Saturday, December 12, 2009

In the hospital (29 weeks)

I had my Dr appointment on Wednesday and my cervix was not looking good, it measured about 1.5 cm, with funneling(dilation) to the stitch, I had also been having a lot of contractions this week and was in labor and delivery twice in the last week to get tributiline (a horrible stingy shot in my arm) to stop the contractions. So based on all of this My Dr felt I needed to be admitted for hospital bedrest so they can observe and see if they can get things to calm down. I cried when he told me they were going to admit me, but I know it was for the best.

I had a bunch of contractions right after they admitted me and after observing my contractions for about 2 hours they finally gave me another shot of tributiline to stop them.

Wednesday they also started me on a medication called Indocine, it is an anti-inflammatory drug which works by blocking a hormone called prostaglandin. So far it has shown good results, my contractions have definitely slowed down, and Friday I had a cervical ultrasound which showed the best results we have seen in 3-4 weeks. 2.5 cm and closed above the stitch, I was so happy! I asked the Dr why it made my cervix so much better than bed rest alone and she said that it's because Prostaglandins are found in you cervix and lower uterus and they signal your body to progress and start getting ready for labor. Because the indocine blocked the Prostaglandins from continuing to do this, it has worked to help my cervix regain some length and slow down my contractions.

Unfortunately they can not keep me on this medicine for very long and today I will be stopping that med. It has a side effect of decreasing the fluid around the baby. The new one they are starting me on is called procardia and will only work to keep me from having contractions. The Dr said that now they just have to wait and see if my cervix will stay looking good, with less contractions. If it is still looking good on Monday they will let me go home, if it is not so good again after stopping the Indocine then I'll be staying here (boo).

It has been hard for me to accept everything going wrong in my pregnancy and each time I feel I have a grasp on it, I feel like things get thrown out of control again. It's so hard because not only did I just want to be a normal pregnant lady, enjoying every moment, nesting and just feeling happiness and anticipation at the arrival of our little one, I wanted Griffin to have it as easy as possible. It's sad for me, but I also worry so much more for my baby. I worry about all of the drugs they are having to pump me full of to keep him put longer. I worry about how early he will be born and what he will have to go through. I put my faith in God, and remember how thankful I am for how far we have come, I'm just holding on right now. Griffin will be here soon and I can't wait to put this behind us and move forward as a family with our little boy safe and sound in our arms.

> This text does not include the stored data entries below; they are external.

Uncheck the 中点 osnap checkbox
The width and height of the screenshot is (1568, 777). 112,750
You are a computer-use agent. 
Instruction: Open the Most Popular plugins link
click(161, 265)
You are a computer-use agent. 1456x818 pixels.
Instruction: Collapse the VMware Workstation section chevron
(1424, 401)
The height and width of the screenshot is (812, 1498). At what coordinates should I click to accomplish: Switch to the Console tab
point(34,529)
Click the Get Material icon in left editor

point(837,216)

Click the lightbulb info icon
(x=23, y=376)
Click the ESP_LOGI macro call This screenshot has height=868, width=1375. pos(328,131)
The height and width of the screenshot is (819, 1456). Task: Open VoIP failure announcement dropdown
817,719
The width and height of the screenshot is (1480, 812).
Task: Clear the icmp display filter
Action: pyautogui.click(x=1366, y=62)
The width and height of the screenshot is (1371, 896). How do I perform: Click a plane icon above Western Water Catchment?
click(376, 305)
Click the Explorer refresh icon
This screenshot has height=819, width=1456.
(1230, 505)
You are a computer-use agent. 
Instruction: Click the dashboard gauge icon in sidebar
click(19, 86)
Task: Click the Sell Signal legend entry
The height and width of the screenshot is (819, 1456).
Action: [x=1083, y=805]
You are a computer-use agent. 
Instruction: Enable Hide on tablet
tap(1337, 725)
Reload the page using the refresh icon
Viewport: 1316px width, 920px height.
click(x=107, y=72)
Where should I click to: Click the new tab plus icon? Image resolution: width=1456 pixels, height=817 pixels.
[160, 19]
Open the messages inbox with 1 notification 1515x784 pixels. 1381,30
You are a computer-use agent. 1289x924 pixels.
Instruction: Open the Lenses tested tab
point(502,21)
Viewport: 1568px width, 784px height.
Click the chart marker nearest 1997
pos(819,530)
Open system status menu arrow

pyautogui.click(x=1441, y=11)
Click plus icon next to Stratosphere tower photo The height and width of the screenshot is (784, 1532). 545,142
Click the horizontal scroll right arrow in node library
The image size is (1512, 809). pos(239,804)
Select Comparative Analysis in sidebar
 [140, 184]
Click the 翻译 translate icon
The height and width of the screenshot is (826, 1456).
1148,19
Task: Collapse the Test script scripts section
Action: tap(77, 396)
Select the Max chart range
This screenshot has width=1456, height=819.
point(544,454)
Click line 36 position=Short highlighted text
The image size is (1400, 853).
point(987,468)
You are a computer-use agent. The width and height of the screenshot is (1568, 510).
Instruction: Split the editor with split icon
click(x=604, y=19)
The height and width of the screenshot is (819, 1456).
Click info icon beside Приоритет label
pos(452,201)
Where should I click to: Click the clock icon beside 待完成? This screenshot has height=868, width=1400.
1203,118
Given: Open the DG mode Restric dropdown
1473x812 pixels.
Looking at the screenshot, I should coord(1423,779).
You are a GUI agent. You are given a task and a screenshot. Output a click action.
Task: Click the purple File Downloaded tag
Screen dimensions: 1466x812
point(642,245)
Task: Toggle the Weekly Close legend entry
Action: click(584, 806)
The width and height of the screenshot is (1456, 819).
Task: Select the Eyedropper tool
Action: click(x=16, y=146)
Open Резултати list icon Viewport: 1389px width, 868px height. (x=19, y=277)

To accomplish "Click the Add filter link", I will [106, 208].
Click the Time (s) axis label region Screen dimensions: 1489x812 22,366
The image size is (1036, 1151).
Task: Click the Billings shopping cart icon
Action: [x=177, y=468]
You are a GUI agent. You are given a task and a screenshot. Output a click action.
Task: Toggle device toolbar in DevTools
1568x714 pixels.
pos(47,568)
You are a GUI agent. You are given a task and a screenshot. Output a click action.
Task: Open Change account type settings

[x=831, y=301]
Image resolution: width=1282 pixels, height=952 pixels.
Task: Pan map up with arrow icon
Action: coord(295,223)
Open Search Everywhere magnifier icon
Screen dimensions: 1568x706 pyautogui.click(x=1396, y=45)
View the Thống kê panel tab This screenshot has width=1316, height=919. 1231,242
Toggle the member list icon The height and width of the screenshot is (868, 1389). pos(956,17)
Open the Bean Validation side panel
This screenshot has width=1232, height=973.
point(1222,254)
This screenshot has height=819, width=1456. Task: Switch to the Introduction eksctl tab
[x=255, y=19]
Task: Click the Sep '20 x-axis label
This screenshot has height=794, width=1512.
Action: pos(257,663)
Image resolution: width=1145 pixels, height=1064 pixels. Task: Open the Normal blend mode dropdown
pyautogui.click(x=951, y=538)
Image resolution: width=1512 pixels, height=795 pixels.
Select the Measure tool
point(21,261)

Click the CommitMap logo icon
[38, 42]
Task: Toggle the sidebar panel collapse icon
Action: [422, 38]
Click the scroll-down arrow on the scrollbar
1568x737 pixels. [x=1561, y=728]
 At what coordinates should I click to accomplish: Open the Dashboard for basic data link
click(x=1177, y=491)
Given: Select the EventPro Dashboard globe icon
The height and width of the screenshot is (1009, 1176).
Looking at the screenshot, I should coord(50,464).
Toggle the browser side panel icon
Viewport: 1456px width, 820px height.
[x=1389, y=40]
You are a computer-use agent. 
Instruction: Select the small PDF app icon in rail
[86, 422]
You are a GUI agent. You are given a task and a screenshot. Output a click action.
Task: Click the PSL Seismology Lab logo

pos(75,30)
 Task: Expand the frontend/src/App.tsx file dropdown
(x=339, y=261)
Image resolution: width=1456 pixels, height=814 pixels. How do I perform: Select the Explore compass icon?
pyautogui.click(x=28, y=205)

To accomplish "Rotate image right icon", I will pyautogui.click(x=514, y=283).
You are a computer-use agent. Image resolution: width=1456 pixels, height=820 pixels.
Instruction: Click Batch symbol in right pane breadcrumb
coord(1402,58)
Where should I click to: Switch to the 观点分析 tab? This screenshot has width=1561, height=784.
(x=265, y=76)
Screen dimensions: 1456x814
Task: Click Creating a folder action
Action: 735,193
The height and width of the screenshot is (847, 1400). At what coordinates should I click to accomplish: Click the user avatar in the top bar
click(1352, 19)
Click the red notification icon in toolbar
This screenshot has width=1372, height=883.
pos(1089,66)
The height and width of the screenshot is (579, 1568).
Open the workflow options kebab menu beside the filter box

The first day here I had a lot of back pain, but that has calmed down, and even though I am not as comfortable as I would be in my own bed I'm doing ok. I've been drinking lots of water, and eating too much hospital food (blech) and trying to keep myself busy with reading, sleeping, watching TV, and of course my computer ;)

Griffin has been a trooper, they have been hooking me up to the monitors to check for contractions and his hearbeat twice a day and he doesn't like how tight they have to make the belts, so he always gets mad and kicks them. Then the nurses all come in and say wow, he sure is an active one isn't he? I always just smile and say yep! He has been doing a lot of rolling and wiggling in there lately and making sure I pay enough attention to him.

All of the Drs and nurse keep telling me how good it is that I am at 29 weeks and how everything is going to be ok. My Dr says he thinks we can probably keep Griffin in about 4 more weeks so I am hanging onto all of that positivity and putting one foot in front of the other.

On a happier note, my baby shower was scheduled for this Sunday and now that I am in the hospital it has been moved here! I'm so glad that I have people in my life willing to drive that extra hour to celebrate with us, and people willing to rearrange things and make phone calls to make sure that everyone knew what was going on. There is a room on the second floor of the hospital that we are allowed to use, and as much as I wish we weren't having my baby shower in the hospital I am so glad it was not canceled. It is something I have been looking forward to SOOOO much and I'm so excited to put away the worry and fear for a while and just enjoy the celebration of Griffin becoming a part of our family.